Herb Sutter's CppCon talk "Extending and Simplifying C++: Thoughts on Pattern Matching using `is` and `as`"
Andrei Alexandrescu
SeeWebsiteForEmail at erdani.com
Mon Nov 1 22:02:26 UTC 2021
On 2021-11-01 17:41, Walter Bright wrote:
> On 11/1/2021 9:18 AM, deadalnix wrote:
>> This part IMO, point at what the #1 problem with the way things have
>> been done in D. D's feature just don't compose well because they
>> aren't orthogonal with each other (and many are inconsistent).
>
> Can you be more specific?
>
> Some examples of consistency in D:
There are easily found counterpoints even to your examples.
> 1. basic types, structs, and arrays are interchangeable. But I couldn't
> add tuples to the list, because the function call ABI for structs is
> "special". Urgh.
1a. Hash tables have a number of language magic hacks (particularly
concerning keys that have statically-sized array types) that are
thoroughly inconsistent with the language rules.
> 2. The nature of how const, immmutable, and shared are applied to types
> is completely consistent, despite many requests to change that.
2a. Hash tables have any number of qualifier-related hacks that makes
them impossible to implement as a library.
2b. Calls to built-in arrays remove the top-level qualifier in a way
that is not accessible to user code. This makes qualified ranges
impossible to implement:
void fun(T)(T data) {
import std;
writeln(T.stringof);
}
void main() {
immutable int a = 42;
immutable int[] b = [ 69 ];
fun(a); // fine, prints immutable(int)
fun(b); // prints immutable(int)[], not immutable(int[])
}
2c. There are a number of hacks in the compiler that give special
treatment to shared numerics. Such is inaccessible to user code.

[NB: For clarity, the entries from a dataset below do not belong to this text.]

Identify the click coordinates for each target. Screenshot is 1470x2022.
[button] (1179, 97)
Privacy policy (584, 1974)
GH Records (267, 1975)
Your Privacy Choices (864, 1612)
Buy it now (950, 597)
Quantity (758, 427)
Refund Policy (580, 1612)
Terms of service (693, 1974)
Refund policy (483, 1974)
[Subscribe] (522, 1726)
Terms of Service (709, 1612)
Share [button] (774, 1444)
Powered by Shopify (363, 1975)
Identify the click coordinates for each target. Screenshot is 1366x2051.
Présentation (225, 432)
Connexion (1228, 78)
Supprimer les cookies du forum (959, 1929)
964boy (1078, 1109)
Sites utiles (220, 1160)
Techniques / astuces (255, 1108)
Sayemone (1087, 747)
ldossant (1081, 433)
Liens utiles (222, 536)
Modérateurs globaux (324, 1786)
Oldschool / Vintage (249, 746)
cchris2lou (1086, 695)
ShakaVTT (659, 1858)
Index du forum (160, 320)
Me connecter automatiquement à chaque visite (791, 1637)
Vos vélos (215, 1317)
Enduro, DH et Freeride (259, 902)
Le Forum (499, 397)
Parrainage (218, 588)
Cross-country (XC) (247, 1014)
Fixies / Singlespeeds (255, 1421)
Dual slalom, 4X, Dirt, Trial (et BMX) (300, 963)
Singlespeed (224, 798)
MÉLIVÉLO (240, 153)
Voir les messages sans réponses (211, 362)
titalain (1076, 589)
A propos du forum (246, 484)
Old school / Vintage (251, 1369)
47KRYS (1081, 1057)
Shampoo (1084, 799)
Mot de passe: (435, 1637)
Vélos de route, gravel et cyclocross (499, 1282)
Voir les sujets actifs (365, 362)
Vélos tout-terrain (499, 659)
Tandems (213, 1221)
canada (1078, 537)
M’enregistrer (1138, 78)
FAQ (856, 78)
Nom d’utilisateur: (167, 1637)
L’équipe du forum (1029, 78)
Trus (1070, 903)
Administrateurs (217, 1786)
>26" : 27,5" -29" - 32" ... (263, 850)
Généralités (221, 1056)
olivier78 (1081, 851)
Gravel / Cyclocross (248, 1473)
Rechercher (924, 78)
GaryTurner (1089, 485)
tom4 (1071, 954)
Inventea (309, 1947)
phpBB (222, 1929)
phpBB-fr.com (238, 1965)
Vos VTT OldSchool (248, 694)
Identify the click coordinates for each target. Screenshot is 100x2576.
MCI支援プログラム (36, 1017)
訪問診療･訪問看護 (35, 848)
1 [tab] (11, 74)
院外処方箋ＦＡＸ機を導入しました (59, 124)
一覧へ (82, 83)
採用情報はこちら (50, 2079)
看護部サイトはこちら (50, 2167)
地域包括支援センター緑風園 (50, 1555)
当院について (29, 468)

Worse,
they don't generate correct code.
void main() {
shared int i = 42;
i = i + 2; // whatta?
}
> 4. The way scope & return & ref apply to types is completely consistent.
> This enables me to advise that when people have problems understanding
> it, to rewrite their example code in terms of raw pointers, as it will
> behave the same.
I very much wish this is true and useful.